**TASK**
For the material below, set down exactly the lines between the one containing "Task: Click the" and the last line, both included, leaving every picture out.
══ DATASET
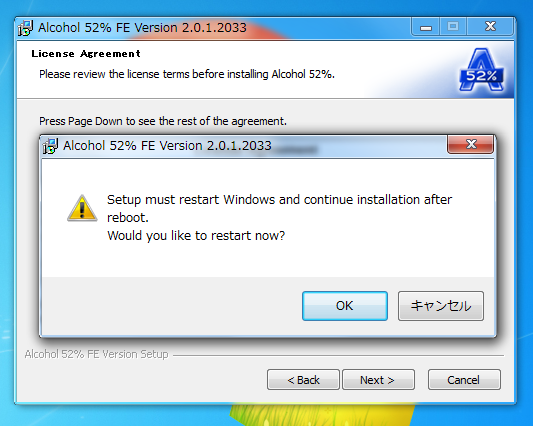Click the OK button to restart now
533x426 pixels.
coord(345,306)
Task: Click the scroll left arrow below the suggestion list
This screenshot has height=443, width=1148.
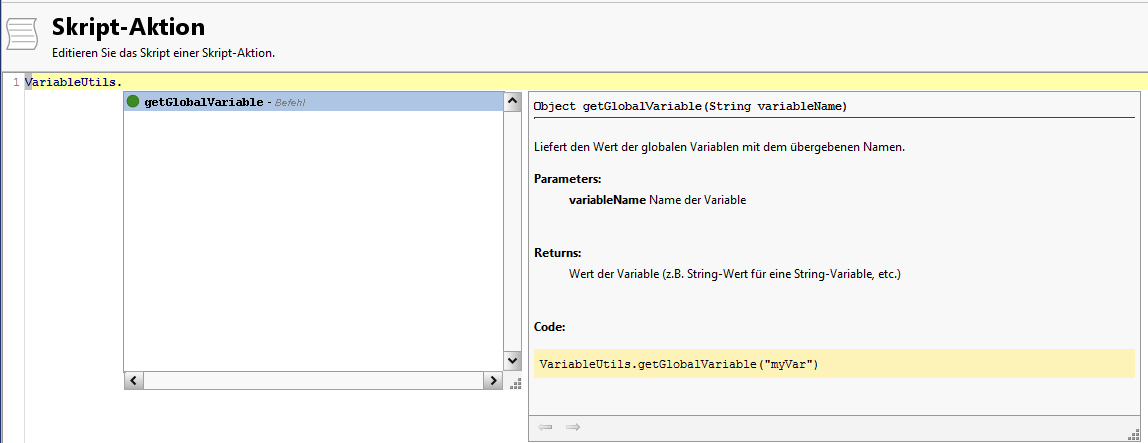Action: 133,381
════
**SOLVED EXERCISE**
Task: Click the scroll left arrow below the suggestion list
This screenshot has height=443, width=1148.
Action: 133,381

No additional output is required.